Follow TV Tropes

Following

YMMV / Toryumon

Go To

  • Americans Hate Tingle: Hagure Gundan/Aagan Iisou was one of the most popular stables in Japan yet one of the least liked among international fans, who cited its generic gimmick and boring booking as a huge step down from other stables.
  • Badass Decay: KAGETORA, who went to lead the STONED stable in M-Pro to being betrayed and reduced to a regular face in El Dorado (and something even worse in Dragon Gate).
  • Creator's Pet: Takuya Sugawara in El Dorado Wrestling. Despite he was the least interesting major member of Aagan Iisou, as well as the lowest ranked, the bookers somehow saw fit to write the promotion's first storyline entirely around him. And not any storyline, in fact, but one in which everybody talked about him and all the stables of El Dorado wanted to recruit him as if he were The Undertaker or something. Having in consideration that Sugawara was pretty disliked in the West for his boring wrestling style and lack of charisma, it's easy to understand why many fans were just tired of watching him as the protagonist of the promotion.

------------------------------

Task list
**1)** Translate this sentence from the Toryumon page into Spanish: "Hagure Gundan/Aagan Iisou was one of the most popular stables in Japan yet one of the least liked among international fans, who cited its generic gimmick and boring booking as a huge step down from other stables."
**2)** From the Toryumon page, reproduce word for word the stretch from "YMMV / Toryumon" through "from other stables.".

Dataset extract
------------------------------

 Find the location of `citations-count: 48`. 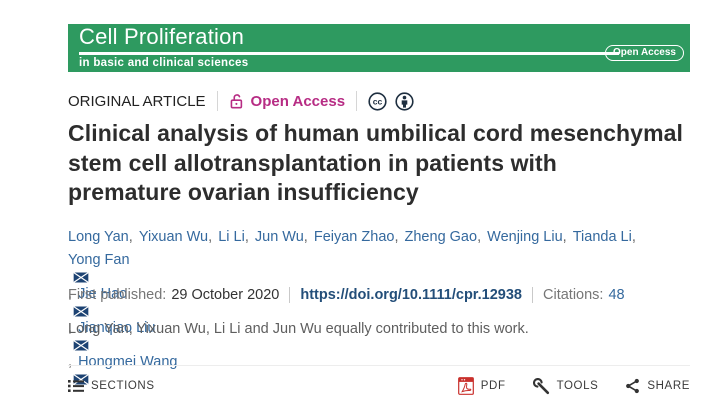

citations-count: 48 is located at coordinates (616, 295).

------------------------------

Results for the exercise
**1)** Hagure Gundan/Aagan Iisou fue uno de los stables más populares de Japón, pero uno de los menos queridos entre los aficionados internacionales, quienes señalaban su gimmick genérico y su booking aburrido como un enorme retroceso frente a otros stables.

**2)**
YMMV / Toryumon

Go To

  • Americans Hate Tingle: Hagure Gundan/Aagan Iisou was one of the most popular stables in Japan yet one of the least liked among international fans, who cited its generic gimmick and boring booking as a huge step down from other stables.